** start Dataset rows **

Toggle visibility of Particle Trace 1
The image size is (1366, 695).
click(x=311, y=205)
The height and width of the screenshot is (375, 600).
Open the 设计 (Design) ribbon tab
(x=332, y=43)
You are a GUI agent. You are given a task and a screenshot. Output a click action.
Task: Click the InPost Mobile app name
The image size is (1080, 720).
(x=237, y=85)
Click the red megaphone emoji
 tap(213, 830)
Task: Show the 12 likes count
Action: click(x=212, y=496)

** end Dataset rows **
** start Dataset rows **

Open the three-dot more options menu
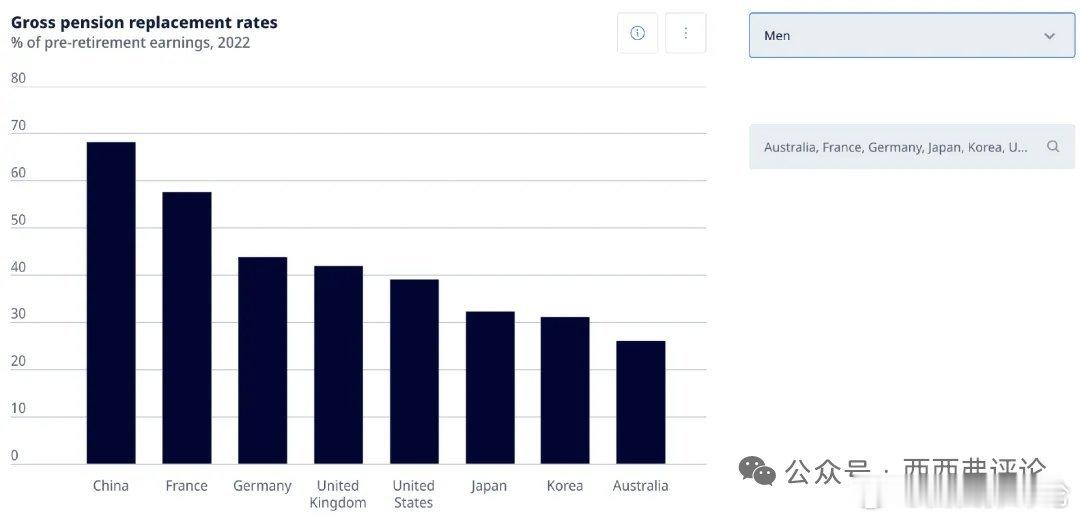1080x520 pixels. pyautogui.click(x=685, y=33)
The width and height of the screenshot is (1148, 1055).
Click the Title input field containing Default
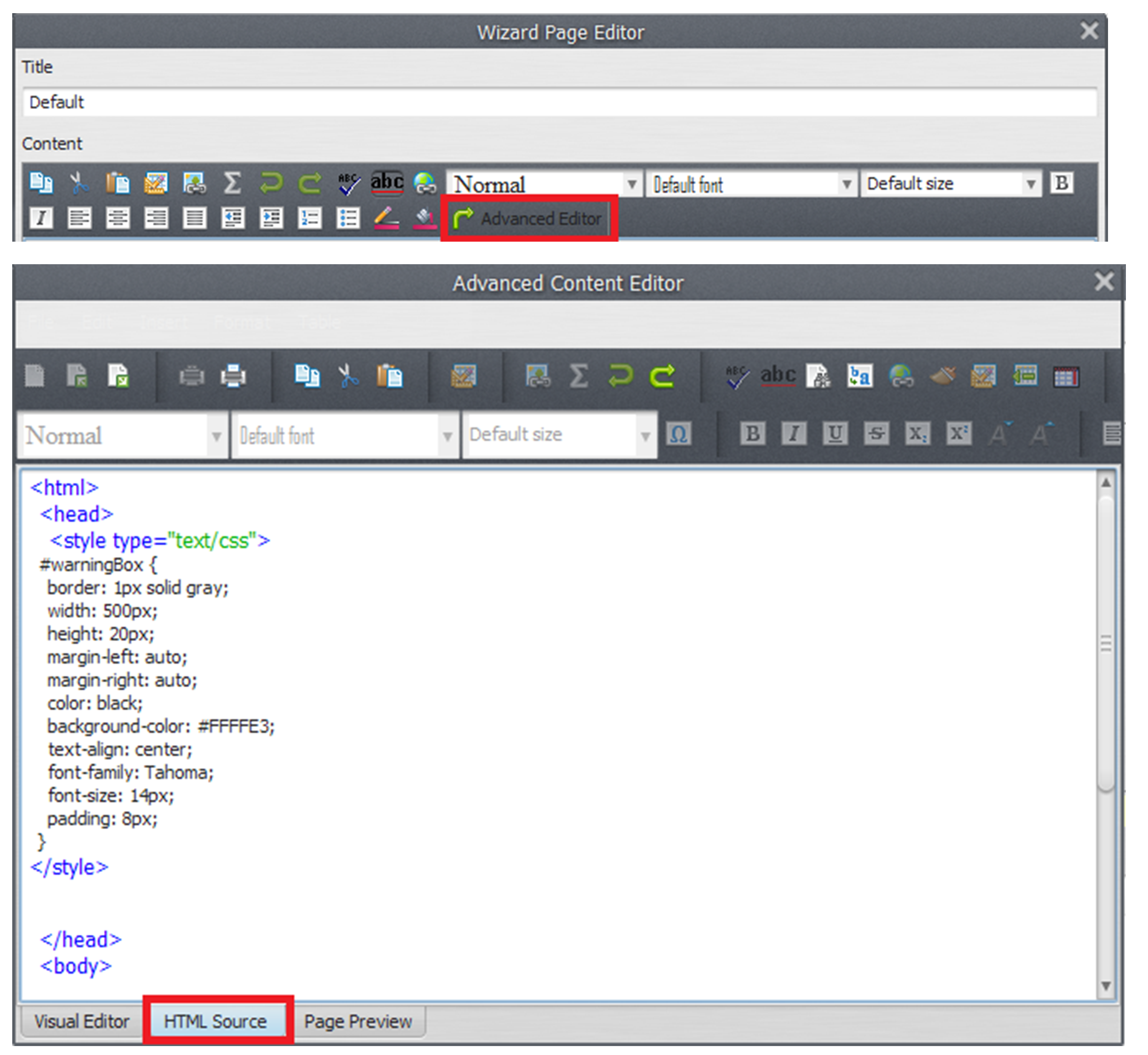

** end Dataset rows **
** start Dataset rows **

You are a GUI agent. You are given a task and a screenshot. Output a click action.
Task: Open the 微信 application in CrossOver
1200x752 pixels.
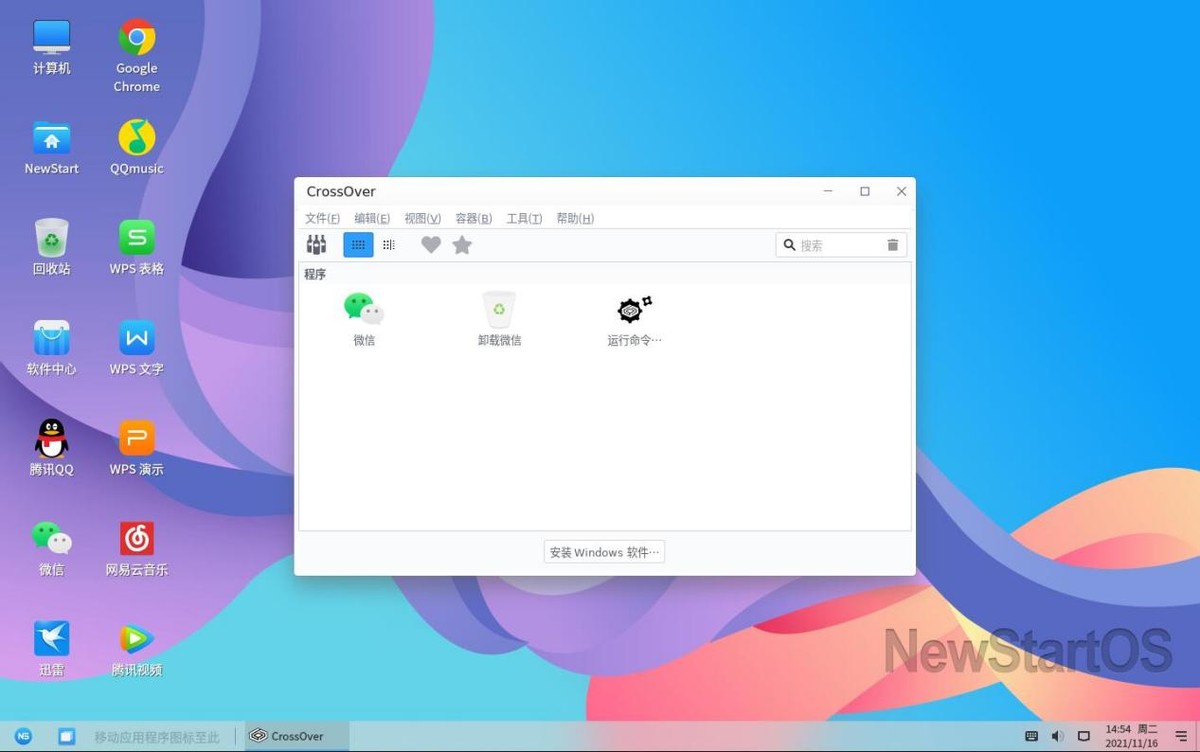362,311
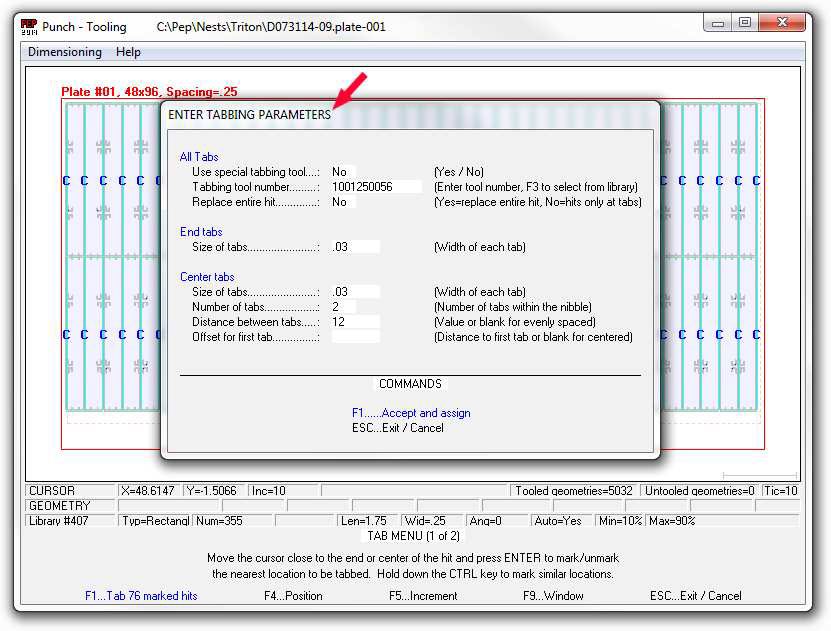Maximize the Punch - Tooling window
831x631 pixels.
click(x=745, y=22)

** end Dataset rows **

**Exercise task**
Copy each line of the records above that contains the word "Open". Treat uppercase and lowercase letters as different.

**Solution to this exercise**
Open the 设计 (Design) ribbon tab
Open the three-dot more options menu
Task: Open the 微信 application in CrossOver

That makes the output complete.